The IT security landscape has experienced a seismic shift. Malware in its many forms has propagated and proliferated into new forms to attack every size and shape of connected computing device from smartphones to PCs right through to industrial engineering systems. Combating this tide of malicious content requires a new mindset, a new rationale and a new appreciation for IT security protection software.
But there is a problem.
The problem, or the challenge if you prefer, is that most small to medium sized businesses still rank traditional IT vulnerabilities as the area of most concern. By “traditional” IT vulnerabilities, we mean email attachments and dangerous website links. For many SMBs this is often the “complete picture” when it comes to information security. The perception is that if they cover these channels off, then they are safe.
Of course traditional threats have far from disappeared, but a new breed of more intrusive malware techniques are evolving across many layers of the web. As we now access the Internet from more devices, many of them mobile, for more of the time – the risk is multiplied every day.
So what shape are these new dangers?
We’ll cover a handful of new “attack vectors” here including phishing, search engine poisoning, social engineering, industrial espionage, dormant malware and more.
Phishing is not new, but it is on the rise and is changing. Phishing techniques generally involve users receiving emails from spurious non-existent businesses offering them amazing deals in return for sharing personal information. As users have become more aware of phishing, so phishing has become more targeted. Bogus offers have started to select specific user types and offer them specific goods and services relating to their interests. An example would be gamers using a particular console being offered player tokens or rewards if they respond to an email offer.

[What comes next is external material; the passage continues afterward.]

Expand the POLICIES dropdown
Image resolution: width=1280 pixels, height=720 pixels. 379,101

Search engine poisoning receives less attention than viruses, yet it is on the rise. This is the process by which hackers “poison” search engine results to direct users to malicious website links. This can be achieved by using the sponsored links section in the search engine or can be done more directly via the injection of HTML code. This can be very effective for hackers as they don’t need to actually break into the web servers running the websites being targeted, they simply need to find vulnerable sites and inject code to suit their means.
Social engineering encompasses phishing as one of its major components, but goes further to include confidence scams and trickery of all kinds that have been performed for many years before the arrival of the Internet. Think of this as the scenario where you might trust a worker in a branded jacket or tabard with a clipboard and a name badge; anyone can “brand” themselves as a legitimate employee representing a company to hide their real criminal intent – the same scams exist in our online world in many forms.

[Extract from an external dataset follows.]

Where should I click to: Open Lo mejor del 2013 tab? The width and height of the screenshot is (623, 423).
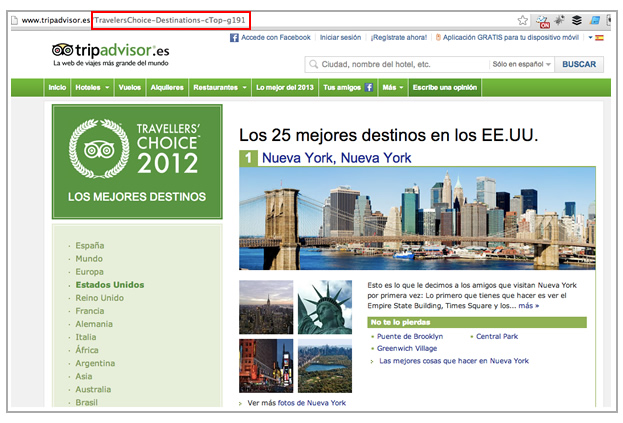[x=284, y=87]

Many people imagine viral attacks to happen immediately upon infection. In fact, malware will very often lie dormant until a user performs a certain function with her or her PC or other device. Dormant malware could be coded to execute only when e-commerce transactions are being carried out so that maximum damage can be brought about. Once again, malware is constantly becoming more sophisticated so this is yet another consideration to be aware of.
AVG’s engineering labs work at a higher velocity and a deeper level of code inspection than any team of hackers, however sophisticated an operation they might be a part of. That being said, an awareness for the new dangers being thrown up by this shifting landscape is important if users want to stay safe and keep their data and personal information protected. Unpredictability is the new norm and change is the new constant.